The Immune System vs. Cancer Flashcards
What are the 6 hallmarks of cancer?
- Activating invasion and metastasis
- Enabling replicative immortality
- Inducing angiogenesis
- Resisting cell death
- Sustaining proliferative signaling
- Evading growth suppressors
Describe how the immune system initiates angiogenesis.
- Cells of the innate immune system initiate angiogenesis and can protect against drugs targeting endothelial cell signalling (e.g. anti-VEGF therapy):
- Macrophages
- Neutrophils
- Mast cells
- Myeloid progenitors
What are the emerging hallmarks and enabling characteristics of cancer?
The density of immune cells can be used to predict prognosis in cancer.
The presence of which immune cells indicate good prognosis?
And which indicate poor prognosis?
-
Good prognosis
- High CD8
- High CD4
- High M1 macrophage
-
Poor prognosis
- High density of M2 macrophages
What are the prognostic scores used to predict prognosis of cancer based on immune cells?

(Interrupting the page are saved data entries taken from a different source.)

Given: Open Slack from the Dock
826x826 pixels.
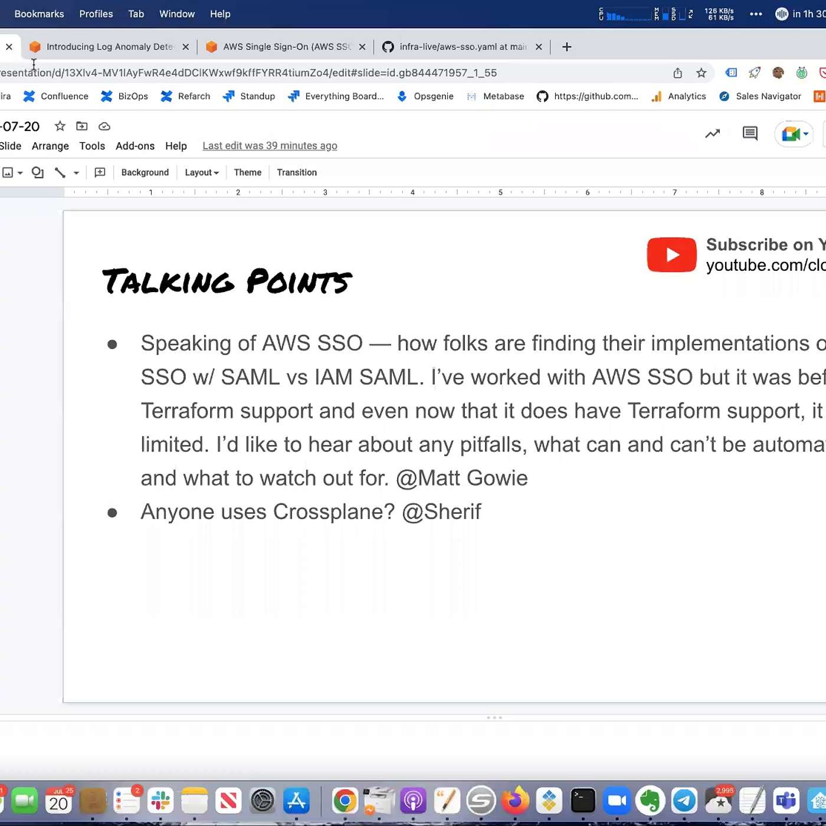Looking at the screenshot, I should (x=160, y=801).
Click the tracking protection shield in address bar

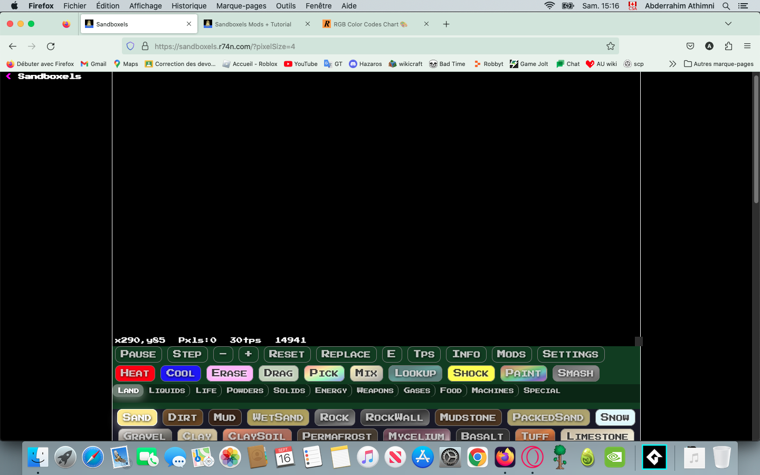click(x=130, y=46)
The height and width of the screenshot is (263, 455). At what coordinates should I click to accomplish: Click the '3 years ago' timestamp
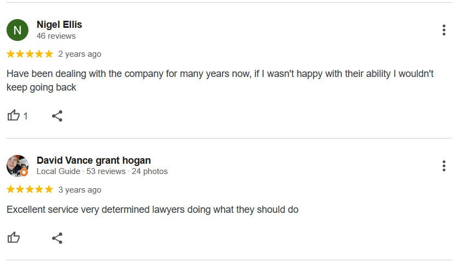[x=80, y=190]
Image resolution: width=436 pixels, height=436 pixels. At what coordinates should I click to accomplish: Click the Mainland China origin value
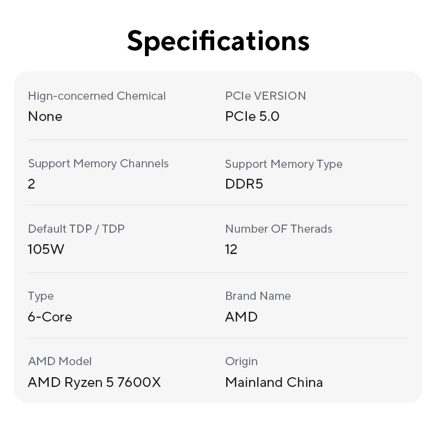click(x=274, y=383)
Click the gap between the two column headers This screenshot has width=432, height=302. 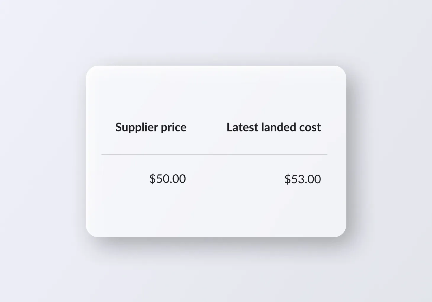207,127
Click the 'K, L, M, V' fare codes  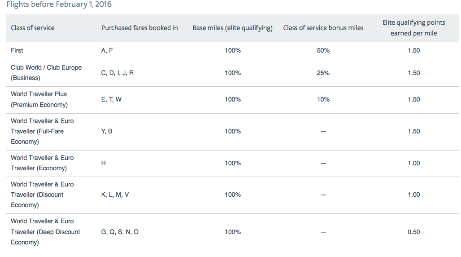[x=115, y=195]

- Immunoscore is a trademarked prognostic score that measures the density of CD3 and CD8 cells in dstinct regions of the tumour.
- Tumour Bud Immuno Spatial Index (TBISI) measures CD3 and CD8 lymphocytes, cancer cells and their spatial relationship.

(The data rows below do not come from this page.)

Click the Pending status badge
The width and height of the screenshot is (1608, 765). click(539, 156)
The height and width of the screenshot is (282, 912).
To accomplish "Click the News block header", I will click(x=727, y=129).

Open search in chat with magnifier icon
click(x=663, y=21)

What is immunosurveillance?
- A physiologic function of the immune system to recognise and destroy clones of transformed cells before they grow into tumours and to kill tumours after they are formed.

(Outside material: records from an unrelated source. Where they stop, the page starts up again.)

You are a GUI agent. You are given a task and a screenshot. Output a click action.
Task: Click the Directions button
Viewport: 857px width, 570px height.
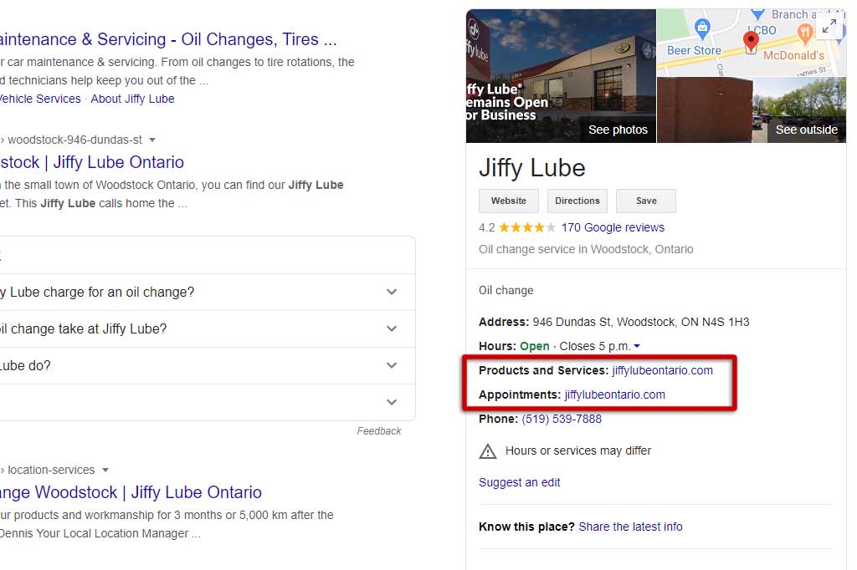tap(577, 201)
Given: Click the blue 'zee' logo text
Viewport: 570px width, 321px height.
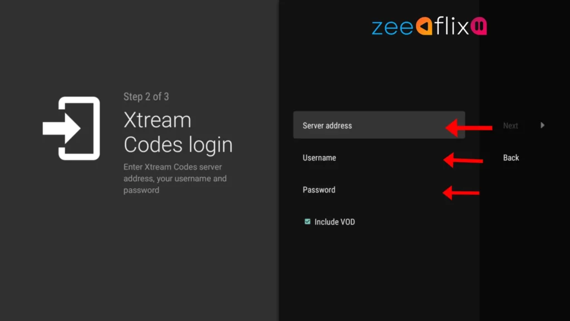Looking at the screenshot, I should coord(392,28).
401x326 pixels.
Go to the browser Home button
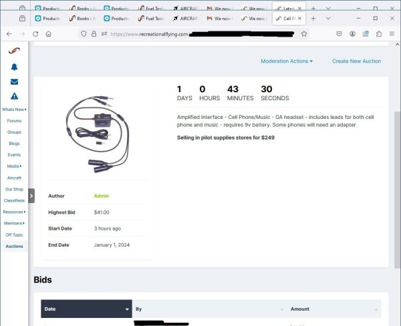(48, 33)
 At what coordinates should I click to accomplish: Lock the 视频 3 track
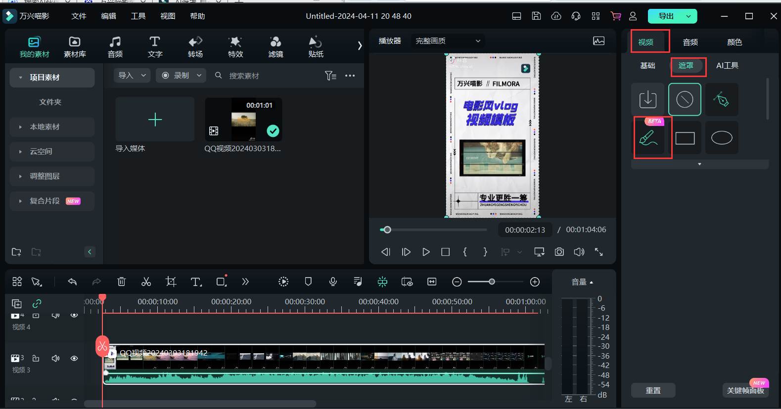36,358
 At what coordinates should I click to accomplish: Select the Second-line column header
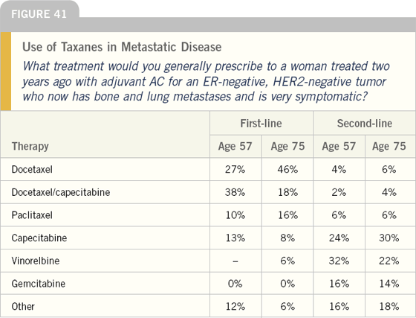pos(365,124)
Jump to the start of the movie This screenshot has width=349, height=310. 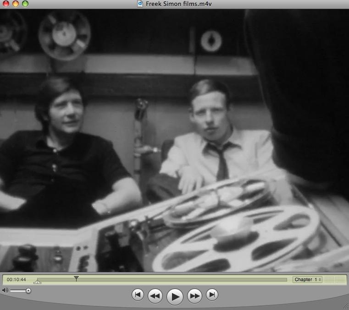coord(137,295)
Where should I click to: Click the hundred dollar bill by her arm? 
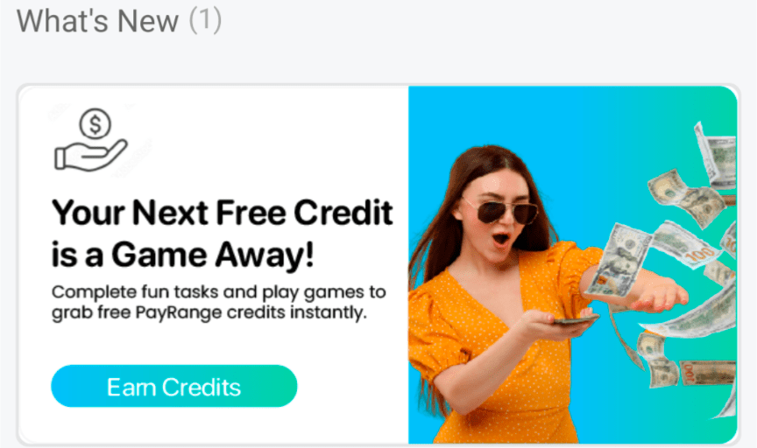click(618, 261)

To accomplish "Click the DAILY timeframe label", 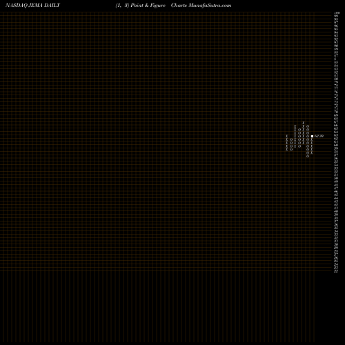I will coord(52,6).
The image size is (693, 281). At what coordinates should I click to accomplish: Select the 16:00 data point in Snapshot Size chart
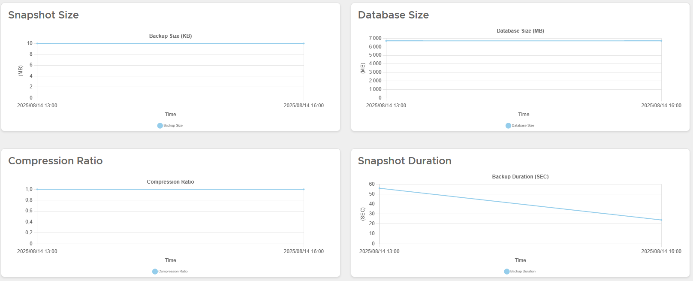coord(304,43)
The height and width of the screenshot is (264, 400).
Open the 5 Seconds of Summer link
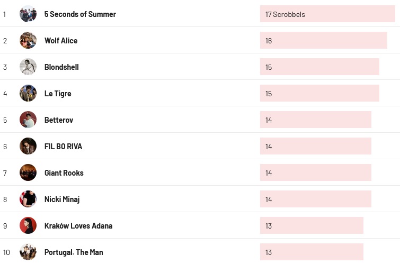[x=80, y=14]

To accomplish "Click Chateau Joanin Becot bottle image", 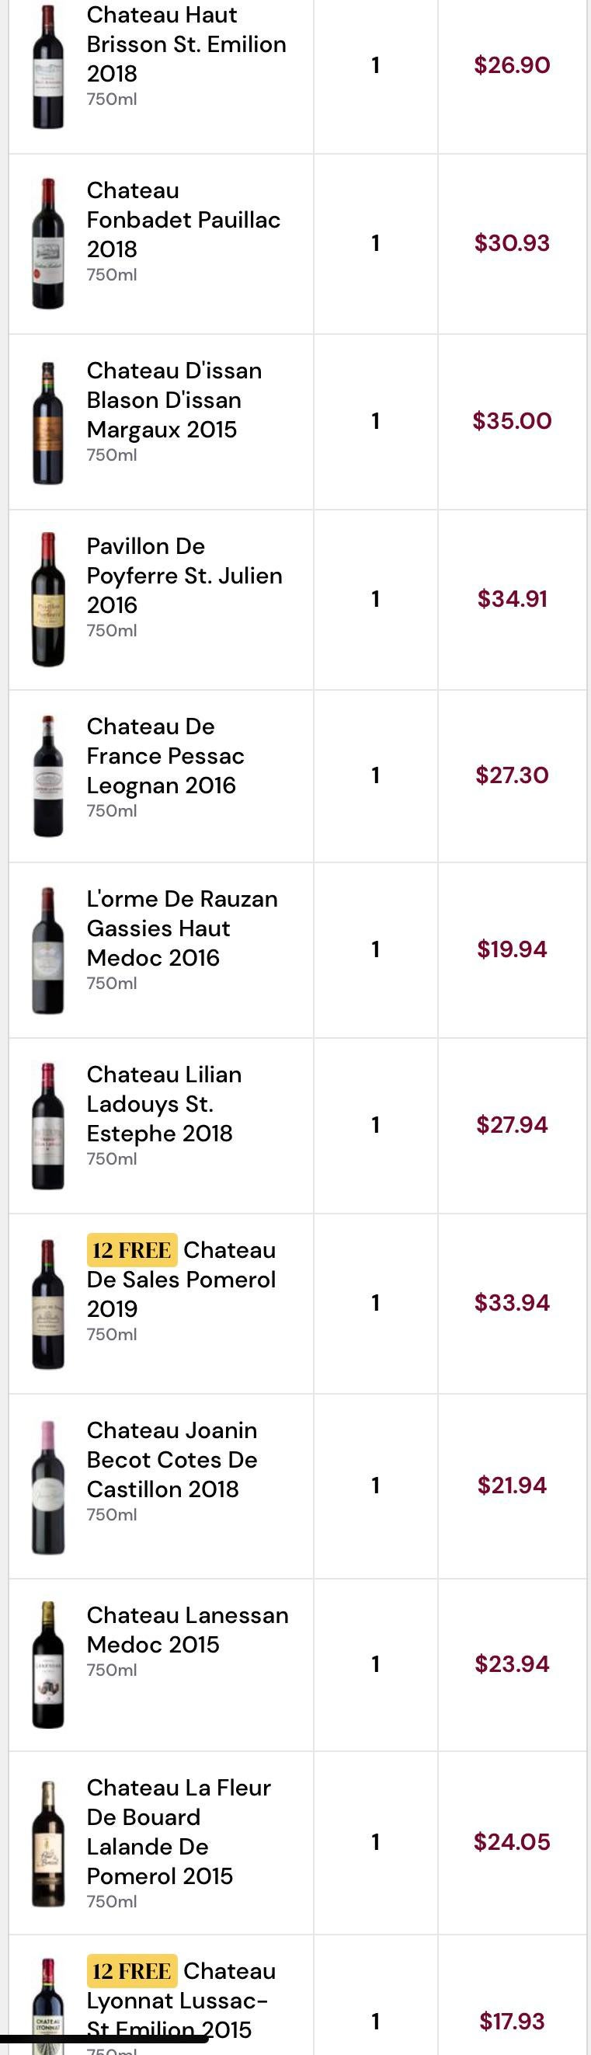I will 48,1487.
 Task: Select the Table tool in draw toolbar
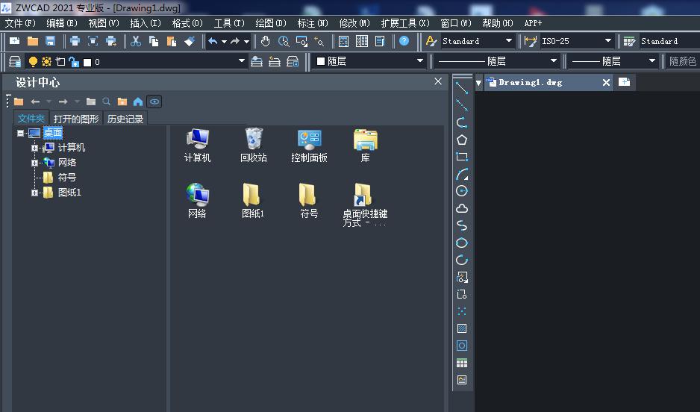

- Solid tumours have managed to avoid detection by the immune system or have been able to limit the extent of immunological killing, thereby evading eradication.
- The immune system therefore operates as a significant barrier to tumour formation and progression.
What is immunoediting?
- Highly immunogenic cancer cell clones are routinely eliminated in immunocompetent hosts, leaving behind only weak immunogenic variants to grow and generate solid tumours.
- The tumour immuno-editing concept is divided into 3 phases:
- Designated elimination
- Equilibrium
- Escape
Describe the designated elimination phase of immunoediting.
Transformed cells escaping intrinsic control are subjected to extrinsic tumour suppressor mechanisms that detect and eliminate developing tumours before they become clinically apparent.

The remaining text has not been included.